Harvey Kubernik is the author of 20 books, including 2009’s Canyon Of Dreams: The Magic And The Music Of Laurel Canyon and 2014’s Turn Up The Radio! Rock, Pop and Roll In Los Angeles 1956-1972. Sterling/Barnes and Noble in 2018 published Harvey and Kenneth Kubernik’s The Story Of The Band: From Big Pink To The Last Waltz. In 2021 they wrote Jimi Hendrix: Voodoo Child for Sterling/Barnes and Noble. Harvey and Kenneth are writing doing a book for 2024 publication by Insight Editions, Images That Rocked the World (The Music Photography of Ed Caraeff). Otherworld Cottage Industries in 2020 published Harvey’s Docs That Rock, Music That Matters.

Kubernik’s 1995 interview, Berry Gordy: A Conversation With Mr. Motown appears in The Pop, Rock & Soul Reader edited by David Brackett published in 2019 by Oxford University Press.

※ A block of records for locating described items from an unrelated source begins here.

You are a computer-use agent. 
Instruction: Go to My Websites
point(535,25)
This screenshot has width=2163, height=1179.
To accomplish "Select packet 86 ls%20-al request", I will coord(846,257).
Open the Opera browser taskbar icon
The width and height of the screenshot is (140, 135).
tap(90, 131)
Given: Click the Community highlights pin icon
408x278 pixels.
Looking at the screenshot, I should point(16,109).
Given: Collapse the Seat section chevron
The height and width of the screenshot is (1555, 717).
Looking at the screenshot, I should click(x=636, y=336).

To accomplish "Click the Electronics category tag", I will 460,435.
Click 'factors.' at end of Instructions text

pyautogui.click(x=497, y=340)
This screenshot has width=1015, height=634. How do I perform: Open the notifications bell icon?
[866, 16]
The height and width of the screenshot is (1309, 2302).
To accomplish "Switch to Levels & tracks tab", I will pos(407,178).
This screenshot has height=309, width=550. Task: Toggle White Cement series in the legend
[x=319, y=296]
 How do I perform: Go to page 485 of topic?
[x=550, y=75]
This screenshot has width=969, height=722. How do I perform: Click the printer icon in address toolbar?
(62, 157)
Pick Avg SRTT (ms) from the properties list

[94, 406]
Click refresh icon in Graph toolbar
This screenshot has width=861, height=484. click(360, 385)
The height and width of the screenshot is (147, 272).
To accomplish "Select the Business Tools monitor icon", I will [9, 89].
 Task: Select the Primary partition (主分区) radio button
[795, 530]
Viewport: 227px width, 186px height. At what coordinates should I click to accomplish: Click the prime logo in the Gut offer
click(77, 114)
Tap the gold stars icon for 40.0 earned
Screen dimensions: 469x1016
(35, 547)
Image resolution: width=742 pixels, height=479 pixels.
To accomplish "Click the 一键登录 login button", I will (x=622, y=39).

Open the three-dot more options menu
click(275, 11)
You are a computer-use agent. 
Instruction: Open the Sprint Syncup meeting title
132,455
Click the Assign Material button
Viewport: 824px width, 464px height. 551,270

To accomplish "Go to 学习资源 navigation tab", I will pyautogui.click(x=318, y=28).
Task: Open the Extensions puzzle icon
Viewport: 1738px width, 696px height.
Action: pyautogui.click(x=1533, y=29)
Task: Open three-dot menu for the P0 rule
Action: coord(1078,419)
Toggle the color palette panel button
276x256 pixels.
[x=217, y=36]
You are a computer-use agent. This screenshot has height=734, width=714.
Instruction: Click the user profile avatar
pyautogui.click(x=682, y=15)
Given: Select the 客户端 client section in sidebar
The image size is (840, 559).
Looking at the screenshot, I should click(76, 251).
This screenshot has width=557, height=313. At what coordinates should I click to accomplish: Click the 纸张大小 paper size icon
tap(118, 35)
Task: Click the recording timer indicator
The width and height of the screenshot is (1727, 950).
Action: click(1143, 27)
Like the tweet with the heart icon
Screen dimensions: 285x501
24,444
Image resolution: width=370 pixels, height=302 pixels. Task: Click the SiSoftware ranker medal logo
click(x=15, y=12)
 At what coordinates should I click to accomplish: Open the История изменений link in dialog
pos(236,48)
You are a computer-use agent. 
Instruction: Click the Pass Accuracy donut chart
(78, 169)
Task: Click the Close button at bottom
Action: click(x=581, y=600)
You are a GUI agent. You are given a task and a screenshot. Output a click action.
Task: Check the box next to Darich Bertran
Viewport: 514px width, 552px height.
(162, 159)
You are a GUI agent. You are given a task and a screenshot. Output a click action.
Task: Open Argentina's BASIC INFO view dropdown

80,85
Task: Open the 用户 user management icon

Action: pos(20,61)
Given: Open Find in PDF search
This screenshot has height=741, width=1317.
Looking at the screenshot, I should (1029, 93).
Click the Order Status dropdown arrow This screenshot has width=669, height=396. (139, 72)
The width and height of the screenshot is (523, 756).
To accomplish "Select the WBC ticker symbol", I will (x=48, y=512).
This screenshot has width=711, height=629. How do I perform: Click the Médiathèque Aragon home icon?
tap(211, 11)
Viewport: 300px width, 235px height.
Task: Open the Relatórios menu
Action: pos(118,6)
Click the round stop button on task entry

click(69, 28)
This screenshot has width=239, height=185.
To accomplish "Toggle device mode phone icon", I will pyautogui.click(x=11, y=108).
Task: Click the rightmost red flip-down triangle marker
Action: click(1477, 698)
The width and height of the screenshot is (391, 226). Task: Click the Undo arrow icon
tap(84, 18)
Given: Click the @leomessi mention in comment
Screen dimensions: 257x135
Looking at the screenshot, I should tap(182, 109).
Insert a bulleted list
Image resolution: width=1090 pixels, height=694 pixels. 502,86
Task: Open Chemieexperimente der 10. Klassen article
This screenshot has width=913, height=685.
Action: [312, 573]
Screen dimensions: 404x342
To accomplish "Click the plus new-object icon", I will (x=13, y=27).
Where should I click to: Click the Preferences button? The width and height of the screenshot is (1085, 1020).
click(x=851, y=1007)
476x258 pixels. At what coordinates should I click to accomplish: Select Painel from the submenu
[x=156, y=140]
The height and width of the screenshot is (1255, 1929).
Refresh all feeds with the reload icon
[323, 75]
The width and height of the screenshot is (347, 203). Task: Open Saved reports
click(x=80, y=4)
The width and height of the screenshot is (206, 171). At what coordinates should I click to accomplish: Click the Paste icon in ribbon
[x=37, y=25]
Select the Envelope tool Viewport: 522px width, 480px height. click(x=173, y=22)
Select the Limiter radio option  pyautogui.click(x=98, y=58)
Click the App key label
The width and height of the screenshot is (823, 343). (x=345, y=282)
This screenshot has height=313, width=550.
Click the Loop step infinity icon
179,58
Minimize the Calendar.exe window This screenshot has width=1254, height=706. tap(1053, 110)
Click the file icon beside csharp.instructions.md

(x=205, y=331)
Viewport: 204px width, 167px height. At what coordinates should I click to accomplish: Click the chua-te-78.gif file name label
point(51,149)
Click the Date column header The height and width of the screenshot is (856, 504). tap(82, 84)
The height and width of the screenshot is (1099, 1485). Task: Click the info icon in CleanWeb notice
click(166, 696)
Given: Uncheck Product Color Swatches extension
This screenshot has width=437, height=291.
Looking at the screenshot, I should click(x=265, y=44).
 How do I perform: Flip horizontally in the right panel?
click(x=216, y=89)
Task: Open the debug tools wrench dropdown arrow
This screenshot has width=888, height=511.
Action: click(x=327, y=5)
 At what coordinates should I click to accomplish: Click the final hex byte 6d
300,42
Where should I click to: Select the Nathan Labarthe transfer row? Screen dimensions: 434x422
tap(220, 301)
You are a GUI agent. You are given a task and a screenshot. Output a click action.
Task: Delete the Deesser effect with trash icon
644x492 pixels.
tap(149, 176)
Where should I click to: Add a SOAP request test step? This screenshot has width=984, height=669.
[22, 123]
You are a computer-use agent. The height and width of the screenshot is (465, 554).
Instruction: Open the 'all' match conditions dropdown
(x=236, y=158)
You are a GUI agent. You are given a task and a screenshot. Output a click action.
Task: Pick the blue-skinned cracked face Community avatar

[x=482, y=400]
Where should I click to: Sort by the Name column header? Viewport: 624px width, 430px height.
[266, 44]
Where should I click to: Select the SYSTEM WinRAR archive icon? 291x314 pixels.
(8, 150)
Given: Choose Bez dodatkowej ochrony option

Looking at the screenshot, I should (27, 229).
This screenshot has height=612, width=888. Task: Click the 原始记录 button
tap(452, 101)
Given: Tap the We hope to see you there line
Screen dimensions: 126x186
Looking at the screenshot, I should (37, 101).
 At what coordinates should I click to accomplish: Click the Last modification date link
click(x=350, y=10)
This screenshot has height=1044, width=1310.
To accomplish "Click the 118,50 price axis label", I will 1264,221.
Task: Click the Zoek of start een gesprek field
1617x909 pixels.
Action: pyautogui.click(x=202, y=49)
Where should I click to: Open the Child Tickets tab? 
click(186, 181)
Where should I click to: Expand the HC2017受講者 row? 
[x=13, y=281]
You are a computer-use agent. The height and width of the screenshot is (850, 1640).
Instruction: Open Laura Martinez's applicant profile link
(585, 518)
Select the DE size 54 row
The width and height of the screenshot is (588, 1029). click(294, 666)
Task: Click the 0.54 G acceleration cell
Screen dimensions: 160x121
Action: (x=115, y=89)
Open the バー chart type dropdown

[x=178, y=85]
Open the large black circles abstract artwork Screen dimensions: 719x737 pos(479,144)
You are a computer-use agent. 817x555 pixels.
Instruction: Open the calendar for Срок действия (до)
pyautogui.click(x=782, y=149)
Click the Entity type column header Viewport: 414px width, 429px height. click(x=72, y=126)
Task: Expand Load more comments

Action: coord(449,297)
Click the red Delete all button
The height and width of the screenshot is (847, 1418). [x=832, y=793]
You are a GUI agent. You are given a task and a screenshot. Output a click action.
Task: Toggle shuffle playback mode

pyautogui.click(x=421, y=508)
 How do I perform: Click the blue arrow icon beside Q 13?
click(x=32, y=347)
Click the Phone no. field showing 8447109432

Kubernik’s writings are in several book anthologies. Most notably, The Rolling Stone Book Of The Beats and Drinking With Bukowski. Harvey wrote the liner notes to the CD re-releases of Carole King’s Tapestry, The Essential Carole King, Allen Ginsberg’s Kaddish, Elvis Presley The ’68 Comeback Special, The Ramones’ End of the Century and Big Brother & the Holding Company Captured Live at The Monterey International Pop Festival.

 During 2006 Harvey spoke at the special hearings initiated by The Library of Congress held in Hollywood, California, discussing archiving practices and audiotape preservation, and in 2017 he appeared at the Rock and Roll Hall of Fame in Cleveland, Ohio, as part of their Distinguished Speakers Series.

During 2022, producer/director Ron Chapman interviewed Harvey and hired him as a consultant for his music documentary, REVIVAL69: The Concert That Rocked the World, which celebrates and chronicles a 1969 rock festival in Toronto, Canada that spotlighted the debut of John Lennon’s Plastic Ono Band along with the Doors, Alice Cooper, Chuck Berry, Little Richard, Bo Diddley, Jerry Lee Lewis and Gene Vincent. Shout! Factory has picked up the title for North American distribution.

During 2023, Harvey Kubernik is co-producing, co-writing and co-editing a music documentary with director Christopher M. Allport, The Sound of Gold. The film chronicles the landmark Gold Star recording studios in Hollywood and the 100 hit records cut at the legendary studio in the 1951-1984 era).